* The task
Reproduce the first line of the entries that follow and each later line, word for word, ending with the one containing "Présentation (574, 223)".
-*-
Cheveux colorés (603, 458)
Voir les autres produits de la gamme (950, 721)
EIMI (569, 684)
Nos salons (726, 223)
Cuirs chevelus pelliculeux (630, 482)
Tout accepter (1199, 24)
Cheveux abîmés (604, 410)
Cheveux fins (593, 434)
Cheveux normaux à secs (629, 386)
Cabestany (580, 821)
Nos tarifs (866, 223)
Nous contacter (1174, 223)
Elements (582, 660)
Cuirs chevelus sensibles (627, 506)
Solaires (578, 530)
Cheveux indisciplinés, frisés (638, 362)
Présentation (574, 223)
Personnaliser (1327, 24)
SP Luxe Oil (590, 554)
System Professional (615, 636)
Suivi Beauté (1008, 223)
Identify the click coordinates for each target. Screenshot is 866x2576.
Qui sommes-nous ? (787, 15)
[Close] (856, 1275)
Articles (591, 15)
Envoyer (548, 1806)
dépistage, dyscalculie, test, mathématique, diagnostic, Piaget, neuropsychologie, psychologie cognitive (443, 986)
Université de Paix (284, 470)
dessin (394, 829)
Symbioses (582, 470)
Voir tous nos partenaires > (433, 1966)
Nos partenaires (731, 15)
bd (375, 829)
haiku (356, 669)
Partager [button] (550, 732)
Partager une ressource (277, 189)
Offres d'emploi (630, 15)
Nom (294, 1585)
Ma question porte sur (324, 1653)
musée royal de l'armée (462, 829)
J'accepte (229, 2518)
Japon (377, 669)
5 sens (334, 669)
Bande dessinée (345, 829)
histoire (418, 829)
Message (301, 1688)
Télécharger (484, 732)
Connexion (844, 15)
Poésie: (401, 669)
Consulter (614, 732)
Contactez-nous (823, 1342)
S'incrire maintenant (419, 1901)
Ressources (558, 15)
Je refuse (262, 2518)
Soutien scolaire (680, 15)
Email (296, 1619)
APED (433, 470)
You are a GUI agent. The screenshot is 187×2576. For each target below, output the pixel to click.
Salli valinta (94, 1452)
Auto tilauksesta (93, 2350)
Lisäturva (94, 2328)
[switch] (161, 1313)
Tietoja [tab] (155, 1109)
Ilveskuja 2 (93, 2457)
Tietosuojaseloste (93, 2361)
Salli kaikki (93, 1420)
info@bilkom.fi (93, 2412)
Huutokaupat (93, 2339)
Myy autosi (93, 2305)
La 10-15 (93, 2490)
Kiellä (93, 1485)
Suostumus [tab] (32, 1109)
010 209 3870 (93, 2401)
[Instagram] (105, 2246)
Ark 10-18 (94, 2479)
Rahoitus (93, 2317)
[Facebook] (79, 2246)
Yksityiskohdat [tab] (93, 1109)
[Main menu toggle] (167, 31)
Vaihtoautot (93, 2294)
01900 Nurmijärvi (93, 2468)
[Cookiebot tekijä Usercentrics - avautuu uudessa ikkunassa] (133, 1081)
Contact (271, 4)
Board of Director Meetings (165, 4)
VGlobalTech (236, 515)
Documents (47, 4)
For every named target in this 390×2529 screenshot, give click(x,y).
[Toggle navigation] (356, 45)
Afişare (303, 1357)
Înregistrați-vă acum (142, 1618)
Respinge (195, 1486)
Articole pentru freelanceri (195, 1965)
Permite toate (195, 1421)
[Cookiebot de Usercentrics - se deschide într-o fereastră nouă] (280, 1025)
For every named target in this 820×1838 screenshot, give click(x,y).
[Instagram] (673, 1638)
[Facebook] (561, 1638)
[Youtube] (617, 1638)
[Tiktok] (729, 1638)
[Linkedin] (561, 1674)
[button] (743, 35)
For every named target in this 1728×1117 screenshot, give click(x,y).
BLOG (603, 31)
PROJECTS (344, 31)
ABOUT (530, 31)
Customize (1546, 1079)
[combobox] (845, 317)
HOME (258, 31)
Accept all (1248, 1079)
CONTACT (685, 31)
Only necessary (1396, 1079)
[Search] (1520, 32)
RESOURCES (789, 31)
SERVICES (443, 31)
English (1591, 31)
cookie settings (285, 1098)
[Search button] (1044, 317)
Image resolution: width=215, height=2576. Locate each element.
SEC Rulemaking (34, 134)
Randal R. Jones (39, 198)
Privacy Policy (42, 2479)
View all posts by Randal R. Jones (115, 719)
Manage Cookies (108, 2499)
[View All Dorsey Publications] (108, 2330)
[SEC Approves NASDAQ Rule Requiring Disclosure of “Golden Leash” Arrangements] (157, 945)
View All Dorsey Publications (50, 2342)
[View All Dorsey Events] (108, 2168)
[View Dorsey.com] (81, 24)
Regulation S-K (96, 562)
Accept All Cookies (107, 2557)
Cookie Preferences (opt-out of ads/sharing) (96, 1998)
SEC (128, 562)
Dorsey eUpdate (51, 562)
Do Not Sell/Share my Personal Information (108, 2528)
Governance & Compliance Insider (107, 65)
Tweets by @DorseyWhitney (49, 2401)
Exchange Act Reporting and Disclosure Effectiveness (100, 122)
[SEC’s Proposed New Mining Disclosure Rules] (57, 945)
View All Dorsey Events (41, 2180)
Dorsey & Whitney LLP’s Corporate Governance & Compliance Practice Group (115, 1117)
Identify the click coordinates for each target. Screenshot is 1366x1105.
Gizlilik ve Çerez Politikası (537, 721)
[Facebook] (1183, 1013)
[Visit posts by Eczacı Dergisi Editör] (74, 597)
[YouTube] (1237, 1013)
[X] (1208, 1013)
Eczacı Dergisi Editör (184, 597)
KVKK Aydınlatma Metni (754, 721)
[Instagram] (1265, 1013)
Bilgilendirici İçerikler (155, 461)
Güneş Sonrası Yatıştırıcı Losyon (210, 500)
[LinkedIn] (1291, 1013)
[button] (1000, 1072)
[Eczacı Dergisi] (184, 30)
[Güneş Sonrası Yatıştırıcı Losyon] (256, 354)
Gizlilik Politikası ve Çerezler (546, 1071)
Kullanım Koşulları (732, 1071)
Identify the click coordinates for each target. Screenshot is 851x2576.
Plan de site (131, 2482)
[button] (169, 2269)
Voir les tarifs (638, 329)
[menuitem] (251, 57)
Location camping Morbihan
-*-
* Solution to this problem
Cheveux colorés (603, 458)
Voir les autres produits de la gamme (950, 721)
EIMI (569, 684)
Nos salons (726, 223)
Cuirs chevelus pelliculeux (630, 482)
Tout accepter (1199, 24)
Cheveux abîmés (604, 410)
Cheveux fins (593, 434)
Cheveux normaux à secs (629, 386)
Cabestany (580, 821)
Nos tarifs (866, 223)
Nous contacter (1174, 223)
Elements (582, 660)
Cuirs chevelus sensibles (627, 506)
Solaires (578, 530)
Cheveux indisciplinés, frisés (638, 362)
Présentation (574, 223)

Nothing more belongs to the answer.